** Directions **
Count the lines in the records below that contain the word "beside", matching case exactly, and reply with the number alone.

** Entries provided **

____

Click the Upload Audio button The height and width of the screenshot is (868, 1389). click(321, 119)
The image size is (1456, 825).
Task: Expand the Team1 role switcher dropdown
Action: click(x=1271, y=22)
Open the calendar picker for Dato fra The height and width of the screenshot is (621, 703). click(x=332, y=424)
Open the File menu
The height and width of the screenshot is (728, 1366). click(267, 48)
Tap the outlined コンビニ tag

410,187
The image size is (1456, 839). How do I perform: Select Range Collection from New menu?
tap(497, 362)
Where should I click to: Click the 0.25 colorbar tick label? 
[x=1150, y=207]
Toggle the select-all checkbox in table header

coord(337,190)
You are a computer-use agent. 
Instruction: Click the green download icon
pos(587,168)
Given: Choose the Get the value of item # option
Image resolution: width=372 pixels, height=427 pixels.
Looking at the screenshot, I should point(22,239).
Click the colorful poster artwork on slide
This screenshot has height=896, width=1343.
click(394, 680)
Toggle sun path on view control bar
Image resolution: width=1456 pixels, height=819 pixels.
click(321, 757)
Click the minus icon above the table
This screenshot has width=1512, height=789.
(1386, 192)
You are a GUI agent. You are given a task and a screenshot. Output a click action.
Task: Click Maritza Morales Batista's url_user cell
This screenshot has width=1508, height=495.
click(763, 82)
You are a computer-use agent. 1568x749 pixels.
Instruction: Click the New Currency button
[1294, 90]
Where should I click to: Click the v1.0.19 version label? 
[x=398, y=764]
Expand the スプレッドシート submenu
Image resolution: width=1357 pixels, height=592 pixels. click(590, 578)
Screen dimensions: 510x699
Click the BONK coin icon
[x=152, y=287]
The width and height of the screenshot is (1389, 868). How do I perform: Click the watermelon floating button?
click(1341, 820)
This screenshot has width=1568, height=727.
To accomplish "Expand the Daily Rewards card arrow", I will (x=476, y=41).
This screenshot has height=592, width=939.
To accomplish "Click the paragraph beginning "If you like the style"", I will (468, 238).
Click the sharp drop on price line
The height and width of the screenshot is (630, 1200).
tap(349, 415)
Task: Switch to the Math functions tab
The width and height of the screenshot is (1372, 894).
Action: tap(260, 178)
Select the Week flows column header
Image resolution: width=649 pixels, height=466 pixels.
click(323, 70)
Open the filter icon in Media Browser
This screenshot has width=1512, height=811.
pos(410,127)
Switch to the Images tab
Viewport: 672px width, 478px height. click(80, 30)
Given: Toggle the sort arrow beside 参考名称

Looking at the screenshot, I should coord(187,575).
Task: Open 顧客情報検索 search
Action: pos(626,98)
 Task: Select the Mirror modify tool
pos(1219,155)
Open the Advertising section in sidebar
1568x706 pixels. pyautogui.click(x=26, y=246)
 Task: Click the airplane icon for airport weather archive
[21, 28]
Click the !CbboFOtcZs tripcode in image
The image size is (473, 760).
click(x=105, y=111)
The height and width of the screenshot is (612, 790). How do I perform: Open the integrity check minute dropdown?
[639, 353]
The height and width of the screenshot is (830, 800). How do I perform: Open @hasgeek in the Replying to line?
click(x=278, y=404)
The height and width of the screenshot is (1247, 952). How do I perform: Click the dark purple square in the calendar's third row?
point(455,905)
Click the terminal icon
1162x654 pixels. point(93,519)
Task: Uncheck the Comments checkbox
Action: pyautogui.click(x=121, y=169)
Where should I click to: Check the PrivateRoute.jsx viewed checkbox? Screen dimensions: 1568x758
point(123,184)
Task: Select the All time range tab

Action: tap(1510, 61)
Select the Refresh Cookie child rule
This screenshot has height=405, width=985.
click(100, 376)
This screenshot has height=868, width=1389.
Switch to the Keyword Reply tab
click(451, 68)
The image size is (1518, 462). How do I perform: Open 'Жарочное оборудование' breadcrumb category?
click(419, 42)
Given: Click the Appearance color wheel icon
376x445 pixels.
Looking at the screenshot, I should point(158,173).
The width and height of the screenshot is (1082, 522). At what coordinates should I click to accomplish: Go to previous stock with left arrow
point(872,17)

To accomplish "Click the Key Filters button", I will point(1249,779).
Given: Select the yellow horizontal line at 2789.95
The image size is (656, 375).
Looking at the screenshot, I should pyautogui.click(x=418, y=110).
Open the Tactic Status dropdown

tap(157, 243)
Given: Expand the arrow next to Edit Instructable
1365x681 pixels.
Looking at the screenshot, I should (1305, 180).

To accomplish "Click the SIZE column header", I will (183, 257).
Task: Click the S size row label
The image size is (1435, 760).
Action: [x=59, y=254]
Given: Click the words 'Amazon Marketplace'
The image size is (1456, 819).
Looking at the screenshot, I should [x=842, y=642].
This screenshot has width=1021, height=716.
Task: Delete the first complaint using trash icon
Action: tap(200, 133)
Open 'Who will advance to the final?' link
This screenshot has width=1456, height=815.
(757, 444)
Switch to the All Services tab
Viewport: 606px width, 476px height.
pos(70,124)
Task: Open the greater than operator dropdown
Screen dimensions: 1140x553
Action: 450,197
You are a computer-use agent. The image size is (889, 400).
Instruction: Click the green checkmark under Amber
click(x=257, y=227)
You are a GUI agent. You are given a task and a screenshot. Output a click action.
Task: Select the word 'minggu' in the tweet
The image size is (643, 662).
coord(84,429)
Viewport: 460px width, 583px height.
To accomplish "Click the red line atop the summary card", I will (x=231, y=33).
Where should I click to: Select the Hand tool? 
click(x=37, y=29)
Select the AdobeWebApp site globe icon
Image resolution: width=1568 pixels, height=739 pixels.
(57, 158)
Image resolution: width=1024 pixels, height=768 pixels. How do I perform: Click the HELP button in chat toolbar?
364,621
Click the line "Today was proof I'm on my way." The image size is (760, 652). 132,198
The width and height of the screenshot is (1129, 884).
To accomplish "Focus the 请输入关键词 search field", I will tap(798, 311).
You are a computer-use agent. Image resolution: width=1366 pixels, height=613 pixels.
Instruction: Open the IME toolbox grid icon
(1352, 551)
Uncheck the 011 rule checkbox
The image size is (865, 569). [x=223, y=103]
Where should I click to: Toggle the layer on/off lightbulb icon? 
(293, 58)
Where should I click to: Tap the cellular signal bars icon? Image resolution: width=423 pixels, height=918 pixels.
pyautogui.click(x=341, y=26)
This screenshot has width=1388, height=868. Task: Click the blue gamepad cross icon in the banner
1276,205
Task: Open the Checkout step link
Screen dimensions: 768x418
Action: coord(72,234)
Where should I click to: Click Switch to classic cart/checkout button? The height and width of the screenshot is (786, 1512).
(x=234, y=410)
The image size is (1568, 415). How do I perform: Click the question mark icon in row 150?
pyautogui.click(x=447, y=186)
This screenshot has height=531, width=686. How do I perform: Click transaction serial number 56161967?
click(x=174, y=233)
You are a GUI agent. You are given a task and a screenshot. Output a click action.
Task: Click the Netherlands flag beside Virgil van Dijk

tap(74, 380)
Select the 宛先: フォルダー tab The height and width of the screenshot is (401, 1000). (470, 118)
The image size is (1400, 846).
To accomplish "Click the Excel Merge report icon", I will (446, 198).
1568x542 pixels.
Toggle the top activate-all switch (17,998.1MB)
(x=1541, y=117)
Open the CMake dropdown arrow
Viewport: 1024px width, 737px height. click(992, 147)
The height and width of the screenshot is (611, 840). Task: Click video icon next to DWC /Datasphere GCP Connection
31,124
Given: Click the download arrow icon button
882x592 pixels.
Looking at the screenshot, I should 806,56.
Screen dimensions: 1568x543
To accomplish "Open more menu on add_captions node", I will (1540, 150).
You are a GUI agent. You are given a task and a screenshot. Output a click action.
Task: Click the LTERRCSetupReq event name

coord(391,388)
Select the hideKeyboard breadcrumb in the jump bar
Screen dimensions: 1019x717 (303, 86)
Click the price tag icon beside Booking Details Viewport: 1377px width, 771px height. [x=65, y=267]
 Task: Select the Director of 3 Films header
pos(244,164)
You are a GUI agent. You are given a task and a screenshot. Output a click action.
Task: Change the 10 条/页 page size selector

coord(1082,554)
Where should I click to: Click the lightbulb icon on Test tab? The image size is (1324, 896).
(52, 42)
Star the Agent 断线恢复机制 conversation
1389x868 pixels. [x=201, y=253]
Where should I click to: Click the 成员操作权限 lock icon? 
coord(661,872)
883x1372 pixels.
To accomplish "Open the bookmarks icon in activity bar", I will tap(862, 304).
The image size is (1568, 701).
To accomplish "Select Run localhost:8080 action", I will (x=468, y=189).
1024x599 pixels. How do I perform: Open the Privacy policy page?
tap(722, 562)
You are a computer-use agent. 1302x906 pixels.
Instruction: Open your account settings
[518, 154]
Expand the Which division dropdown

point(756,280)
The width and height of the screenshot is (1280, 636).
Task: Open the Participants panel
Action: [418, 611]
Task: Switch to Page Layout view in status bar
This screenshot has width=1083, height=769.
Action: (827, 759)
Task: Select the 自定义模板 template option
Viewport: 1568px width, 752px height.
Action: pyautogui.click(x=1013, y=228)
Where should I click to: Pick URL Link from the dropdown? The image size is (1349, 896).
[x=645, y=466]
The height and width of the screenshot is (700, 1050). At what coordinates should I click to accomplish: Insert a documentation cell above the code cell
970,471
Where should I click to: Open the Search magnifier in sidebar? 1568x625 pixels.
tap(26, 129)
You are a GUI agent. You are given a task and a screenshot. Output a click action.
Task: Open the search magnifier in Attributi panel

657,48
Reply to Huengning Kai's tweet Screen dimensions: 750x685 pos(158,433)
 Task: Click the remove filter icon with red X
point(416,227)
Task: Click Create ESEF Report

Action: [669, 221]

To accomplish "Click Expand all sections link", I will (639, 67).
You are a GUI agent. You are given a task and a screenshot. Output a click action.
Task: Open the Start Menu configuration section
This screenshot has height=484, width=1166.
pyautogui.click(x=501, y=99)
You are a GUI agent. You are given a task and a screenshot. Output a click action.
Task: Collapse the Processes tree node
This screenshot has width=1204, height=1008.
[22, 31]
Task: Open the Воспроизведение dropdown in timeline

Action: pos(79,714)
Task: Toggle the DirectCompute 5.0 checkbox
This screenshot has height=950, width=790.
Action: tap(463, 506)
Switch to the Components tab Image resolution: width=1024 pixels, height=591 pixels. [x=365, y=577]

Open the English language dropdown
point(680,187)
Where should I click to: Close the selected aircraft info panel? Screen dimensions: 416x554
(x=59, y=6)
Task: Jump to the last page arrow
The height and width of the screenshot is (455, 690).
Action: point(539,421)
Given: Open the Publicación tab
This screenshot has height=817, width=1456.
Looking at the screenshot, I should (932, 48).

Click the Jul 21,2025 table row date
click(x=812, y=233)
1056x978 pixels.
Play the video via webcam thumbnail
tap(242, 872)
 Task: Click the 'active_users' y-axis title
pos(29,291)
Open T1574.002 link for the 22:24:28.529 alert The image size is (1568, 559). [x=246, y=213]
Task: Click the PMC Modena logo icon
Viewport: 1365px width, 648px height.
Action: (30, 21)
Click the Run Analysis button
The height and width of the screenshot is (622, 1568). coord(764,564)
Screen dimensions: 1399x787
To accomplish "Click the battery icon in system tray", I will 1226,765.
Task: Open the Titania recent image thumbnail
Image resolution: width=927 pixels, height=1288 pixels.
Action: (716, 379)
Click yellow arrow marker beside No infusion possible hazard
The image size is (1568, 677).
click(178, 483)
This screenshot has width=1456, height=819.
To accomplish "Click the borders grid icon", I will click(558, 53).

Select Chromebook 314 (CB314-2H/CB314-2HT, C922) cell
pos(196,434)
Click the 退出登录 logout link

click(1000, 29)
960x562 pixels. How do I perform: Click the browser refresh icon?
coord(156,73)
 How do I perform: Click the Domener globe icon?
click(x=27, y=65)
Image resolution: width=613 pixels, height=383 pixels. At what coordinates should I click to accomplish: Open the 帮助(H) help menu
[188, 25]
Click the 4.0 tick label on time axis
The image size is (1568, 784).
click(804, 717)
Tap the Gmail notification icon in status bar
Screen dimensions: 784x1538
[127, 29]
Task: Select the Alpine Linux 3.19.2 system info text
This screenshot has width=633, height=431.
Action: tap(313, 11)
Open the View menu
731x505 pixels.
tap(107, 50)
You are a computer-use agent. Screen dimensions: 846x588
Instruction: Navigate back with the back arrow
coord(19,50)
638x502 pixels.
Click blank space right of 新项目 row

____

** Answer to the task **
4